Chris Watson
The Palm House, The Royal Botanic Gardens, London, UK
On entering and walking around the Palm House at Kew Gardens, the visitor becomes gradually surrounded by an array of unusual yet captivating sounds. Birdsongs, primate calls, insects buzzing, amphibians croaking – all echo and seep at hourly intervals through the plants and the trees of the 19th-century glasshouse. Spread between 80 speakers, the recordings were selected by sound recordist Chris Watson from his personal archive. Titled Whispering in the Leaves, the installation was originally produced in 2008 by the AV Festival in Newcastle-Upon-Tyne, and it now reaches London thanks to the joint production of music agencies Forma, and Sound and Music.
According to the official press release, the piece ‘will transport visitors to the dense rainforests of South and Central America through the recorded sounds of their native wildlife’. One could argue, though, that Whispering in the Leaves does not have a lot to do with being transported elsewhere; it is, instead, very much about being there – in the Palm House, at Kew, surrounded by unfamiliar sounds among unfamiliar plants, that act as bearers of a different perceptual dimension that is, in turn, is disclosed through listening.
Removed from their original settings, and placed in another location – just like the exotic plants in the glasshouse – Watson’s sounds were mostly gathered in almost inaccessible places and conditions. What happens then, when it is not objects or plants being collected, but sounds? There is sense underneath discourse, carried by these birdsongs and these insect buzzes, which eludes categorizations and opens up to a more haunting complexity. They do not create a fixed aural image, but a mutable surface that allows the listener to slide into the space of fiction: the time of the day, and the spatial distribution of sound, favour the emergence of an eventful auditory narrative, as you move around the foliage, at ground level in the blazing light of a summer day, or up in the canopy catching feeble rays of sun across the clouds.
As realistic as they may seem, a symbolic matrix necessarily mediates these field recordings. Watson often draws a parallel between Ansel Adams (whose photographs, Watson has commented are so ‘exquisitely composed and framed’ despite looking so ‘natural’) and his own approach, that relies too on framing a soundscape – not only spatially, deciding where to place the microphones, but also temporally, choosing to record at specific hours and seasons, with a specific idea of time rendition and compression. In addressing the issue of scientific representation in Pandora’s Hope (1999), Bruno Latour showed how it constantly pushes the world away and brings it closer: ‘In losing the forest, we win knowledge of it.’ Likewise, Watson’s aural re-presentations take shape across a combined sense of not belonging to those sounds, yet getting closer to them and to their texture across the experience of listening.
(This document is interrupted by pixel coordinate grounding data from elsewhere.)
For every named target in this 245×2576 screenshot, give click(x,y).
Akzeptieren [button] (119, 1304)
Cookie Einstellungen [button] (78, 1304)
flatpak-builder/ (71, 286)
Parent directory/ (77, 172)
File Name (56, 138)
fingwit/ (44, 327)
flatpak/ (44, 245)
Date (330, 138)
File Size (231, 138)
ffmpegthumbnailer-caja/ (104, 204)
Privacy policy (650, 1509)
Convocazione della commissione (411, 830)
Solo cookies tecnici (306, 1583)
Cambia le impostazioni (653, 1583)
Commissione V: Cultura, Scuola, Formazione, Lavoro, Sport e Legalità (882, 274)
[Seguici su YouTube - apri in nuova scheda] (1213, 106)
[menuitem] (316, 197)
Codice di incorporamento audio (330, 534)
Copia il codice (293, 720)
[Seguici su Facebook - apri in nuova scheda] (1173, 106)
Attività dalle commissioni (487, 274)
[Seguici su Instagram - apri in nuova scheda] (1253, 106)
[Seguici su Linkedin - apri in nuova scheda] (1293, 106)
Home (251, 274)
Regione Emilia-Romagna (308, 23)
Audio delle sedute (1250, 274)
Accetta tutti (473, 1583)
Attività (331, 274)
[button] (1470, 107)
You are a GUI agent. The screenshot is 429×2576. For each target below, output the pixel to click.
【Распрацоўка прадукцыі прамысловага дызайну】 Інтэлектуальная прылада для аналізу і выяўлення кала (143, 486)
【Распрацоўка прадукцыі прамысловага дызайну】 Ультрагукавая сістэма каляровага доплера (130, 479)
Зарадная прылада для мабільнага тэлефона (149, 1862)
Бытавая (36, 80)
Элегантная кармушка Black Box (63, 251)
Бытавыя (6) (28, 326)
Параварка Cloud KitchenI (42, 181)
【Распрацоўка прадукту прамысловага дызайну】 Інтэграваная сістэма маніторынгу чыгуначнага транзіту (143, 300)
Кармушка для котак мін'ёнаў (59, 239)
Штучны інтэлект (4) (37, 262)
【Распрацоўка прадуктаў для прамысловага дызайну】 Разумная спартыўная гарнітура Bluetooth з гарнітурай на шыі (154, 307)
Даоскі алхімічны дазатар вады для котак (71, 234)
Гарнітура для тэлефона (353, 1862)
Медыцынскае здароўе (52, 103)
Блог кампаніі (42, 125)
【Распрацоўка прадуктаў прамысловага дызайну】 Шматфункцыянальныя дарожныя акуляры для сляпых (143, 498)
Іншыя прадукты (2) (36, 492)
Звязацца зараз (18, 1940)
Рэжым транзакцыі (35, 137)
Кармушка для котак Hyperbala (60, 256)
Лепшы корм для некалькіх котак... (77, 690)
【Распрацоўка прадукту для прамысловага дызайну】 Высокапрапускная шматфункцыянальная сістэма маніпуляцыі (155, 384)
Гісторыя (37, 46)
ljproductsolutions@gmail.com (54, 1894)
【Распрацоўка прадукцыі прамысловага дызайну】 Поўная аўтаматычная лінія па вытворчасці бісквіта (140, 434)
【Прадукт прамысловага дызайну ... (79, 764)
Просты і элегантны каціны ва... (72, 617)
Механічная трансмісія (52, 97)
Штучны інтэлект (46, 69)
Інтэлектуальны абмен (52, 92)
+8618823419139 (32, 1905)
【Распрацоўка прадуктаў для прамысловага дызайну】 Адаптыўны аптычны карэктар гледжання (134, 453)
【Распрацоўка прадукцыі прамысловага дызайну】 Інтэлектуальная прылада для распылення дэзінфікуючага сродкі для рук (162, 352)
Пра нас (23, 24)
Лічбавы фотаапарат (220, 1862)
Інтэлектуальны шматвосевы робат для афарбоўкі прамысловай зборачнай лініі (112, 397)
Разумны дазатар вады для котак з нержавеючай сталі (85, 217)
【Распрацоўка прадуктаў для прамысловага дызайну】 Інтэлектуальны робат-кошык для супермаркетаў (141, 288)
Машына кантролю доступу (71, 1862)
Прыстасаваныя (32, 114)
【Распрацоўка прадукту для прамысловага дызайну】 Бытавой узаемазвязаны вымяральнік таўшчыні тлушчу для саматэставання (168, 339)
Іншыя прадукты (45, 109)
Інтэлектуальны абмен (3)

Watson invites the listener to pay attention to an uncanny sense of wonder: the exotic dimension in Whispering in the Leaves does not stand for an idyllic paradise, but calls for a closer scrutiny of what is unfamiliar. Across the interchanges between culture and nature, collection and recollection, Watson’s piece presents the rainforest as a place that is driven by non-human rhythms – its dark, threatening nature resonates, and although it does not belong to us, we are drawn to it. Watson calls it ‘an alien empire of insects and amphibians’, and he captures this alien dimension at the edge: in moments of transition, not only between night and day, as in the two sections of the installation, ‘Dawn’ and ‘Dusk’, but also from a habitual listening mode into a more peculiar one. By doing so, his sounds point – to quote the title of his first record, released by Touch in 1996 – at yet another way of ‘stepping into the dark’.